**SOLICITUD ESCRITA:**
Prosiga el relato sobre recuerdos de cocina y mesa familiar a partir de su última oración.

**PASAJE EXTRAÍDO:**
* * *
Desde niño descubrí que cocinar era uno de los mayores placeres del ser humano. Con menos de ocho años empecé a intervenir platos clásicos de la familia, como la cazuela chilena y los champiñones a la griega, con cambios que aprobó mí mamá. Nada me gustaba más que meterme a la cocina a ver como Carmelina hacía el pan, las sopas infaltables, o cocinar el pollo para desmenuzar, aunque lo que más me gustaba era aprovechar cada distracción para robarle pedacitos. De ahí que tantas veces me persiguiera con la escoba para sacarme de sus dominios.
Tuve la fortuna de nacer y crecer en una casa donde cada día mi mamá daba instrucciones de lo que deberían ser el almuerzo y la comida, por eso en un mes era raro que se repitiera algún plato. Comer, además de una sorpresa, era un gusto inmenso, lo que explica la tristeza que me da la extinción de tantos platos de la cocina casera antioqueña.
Teníamos prohibido hablar de plata, política o religión y si alguno trataba de hablar de esto, mi mamá, estricta y dulce, nos repetía: “Hablemos de flores y de frutas”, una orden para cambiar de tema. Imposible sentarse a la mesa sin bañarse y sagradamente se servían el desayuno a las 7, el almuerzo a las 12 y la comida a las 7, con todos en la mesa. Sopa, seco y sobremesa no podían faltar, y nos teníamos que comer todo lo que nos servíamos. Recuerdo que una vez, por ociosidad, unté varias galletas con mermelada. Como no fui capaz de comérmelas, las enterré en una matera y cuando mi mamá se dio cuenta me las tuve que comer con todo y tierra.
No teníamos iPad, ni iPhone, ni internet, ni Nintendo y solo dos canales de televisión en blanco y negro, pero éramos felices pues se compartía en familia, aunque no entiendo cómo pudimos sobrevivir sin Facebook. Muy joven, ahí está la Virgen, me di cuenta de que cocinar era una herramienta valiosa para la conquista de féminas, tanto que no me aguanté y escribí un libro sobre el tema, un arte tan sutil y exquisito como la pesca con mosca.
* * *
**REGISTROS LISTADOS:**
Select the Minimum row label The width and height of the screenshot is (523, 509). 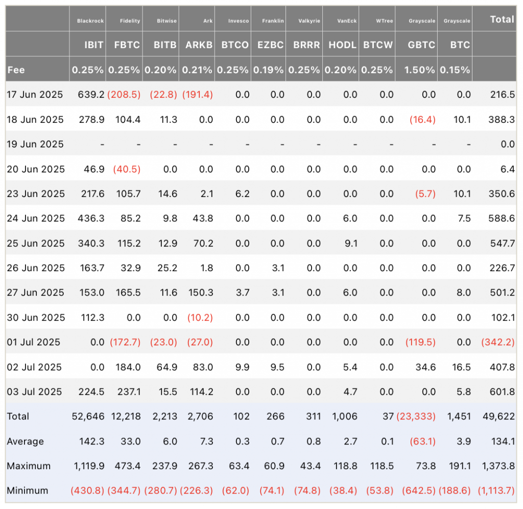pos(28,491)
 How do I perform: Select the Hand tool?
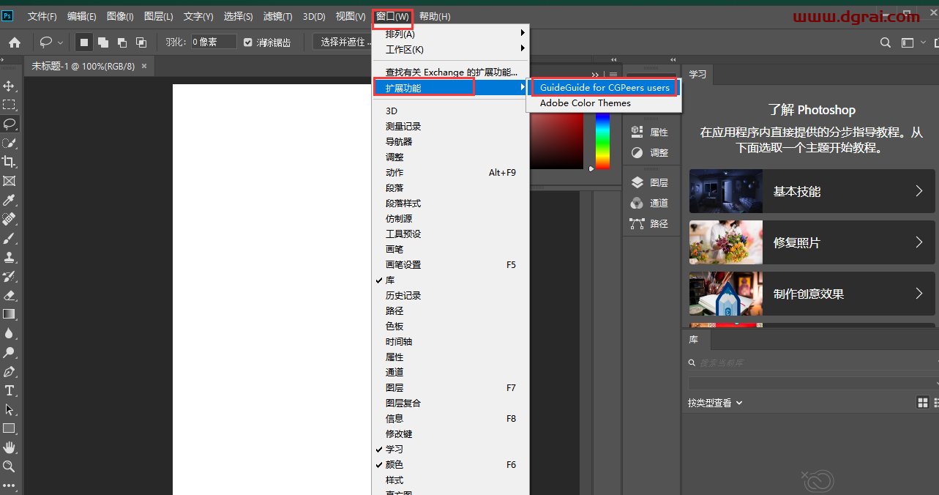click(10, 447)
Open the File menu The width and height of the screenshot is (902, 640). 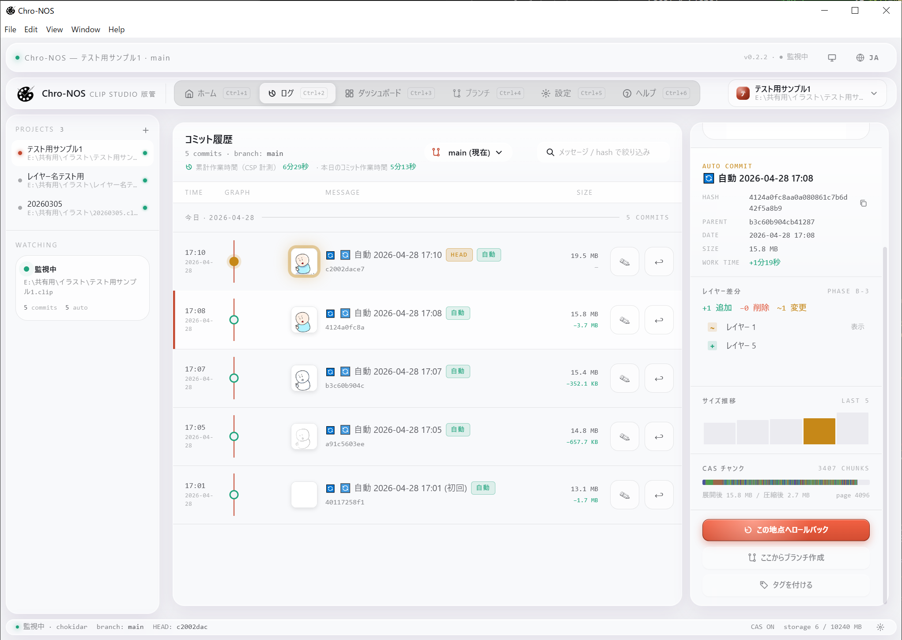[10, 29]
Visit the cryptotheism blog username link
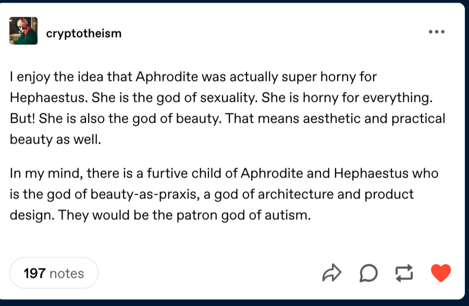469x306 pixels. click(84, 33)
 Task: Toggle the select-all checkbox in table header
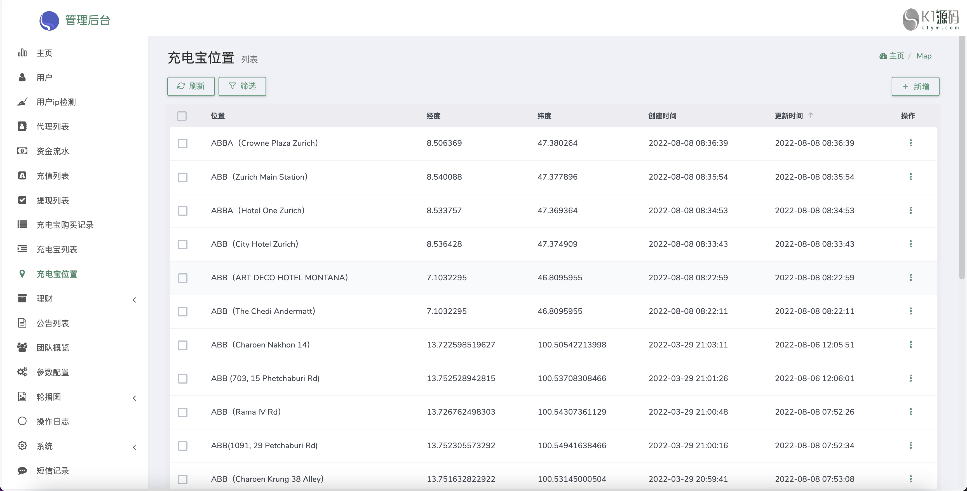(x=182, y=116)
* * *
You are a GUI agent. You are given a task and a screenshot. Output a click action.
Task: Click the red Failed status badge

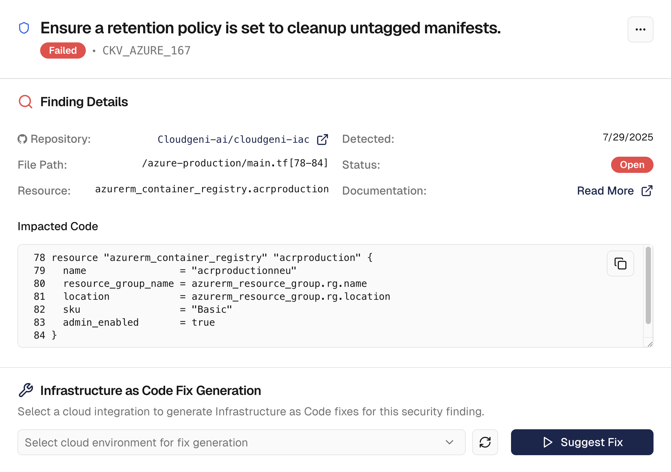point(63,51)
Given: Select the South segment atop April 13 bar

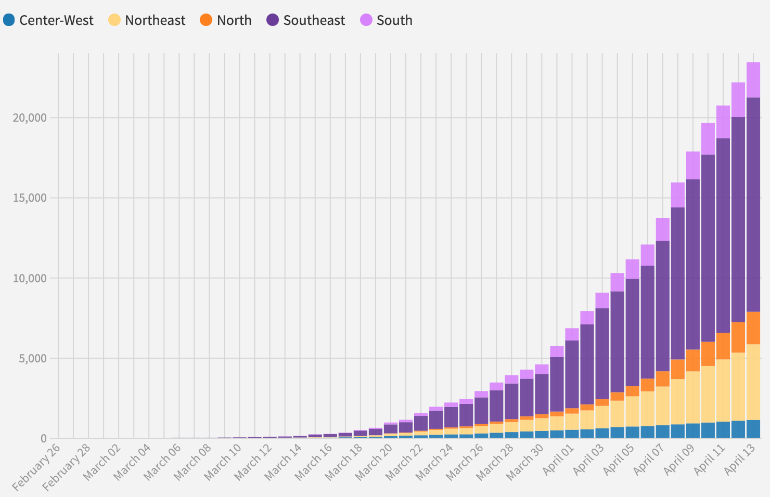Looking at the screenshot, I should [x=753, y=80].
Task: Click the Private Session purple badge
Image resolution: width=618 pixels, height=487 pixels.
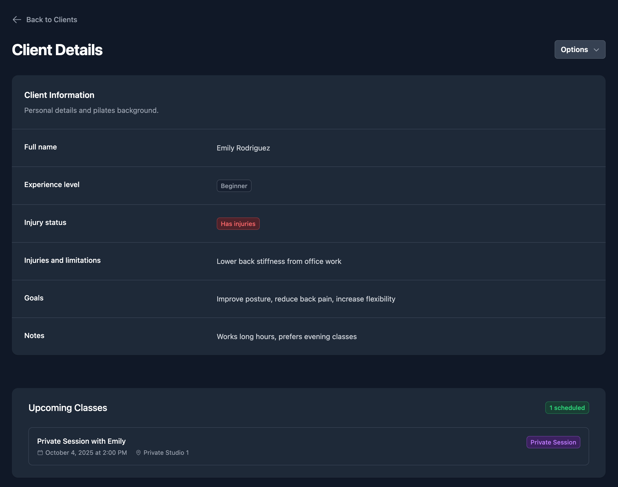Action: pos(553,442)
* * *
**RESULTADO OBTENIDO:**
A los dos años me enamoré de la pesca cuando saque mi primera trucha en el río Chico, en Belmira, hoy muy acabado como casi todos nuestros ríos. A menos de un mes de cumplir los 50, siento que he cambiado poco, a pesar de que cada vez, no entiendo por qué, hacen la ropa más chiquita y me toca comprar tallas más grandes.
Con los años he descubierto que tener un restaurante y pescar se parecen muchísimo. El pescador busca enamorar a un pez de su carnada como el cocinero a los comensales de su comida. Hay días de pesca buenos, regulares, malos y, muy ocasionalmente, espectaculares, pero se alcanza la dicha el día en que se disfruta la pesca sin importar sus resultados. Es que lo bueno es pescar, sacar es un premio a la pasión; lo mismo pasa en el restaurante: hay días en que pican los clientes y otros en que no y a veces se quiere uno morir de la angustia, pero muy pronto se da cuenta de que el sobregiro es parte de los gajes del oficio. La lluvia afecta la pesca por igual que al negocio culinario.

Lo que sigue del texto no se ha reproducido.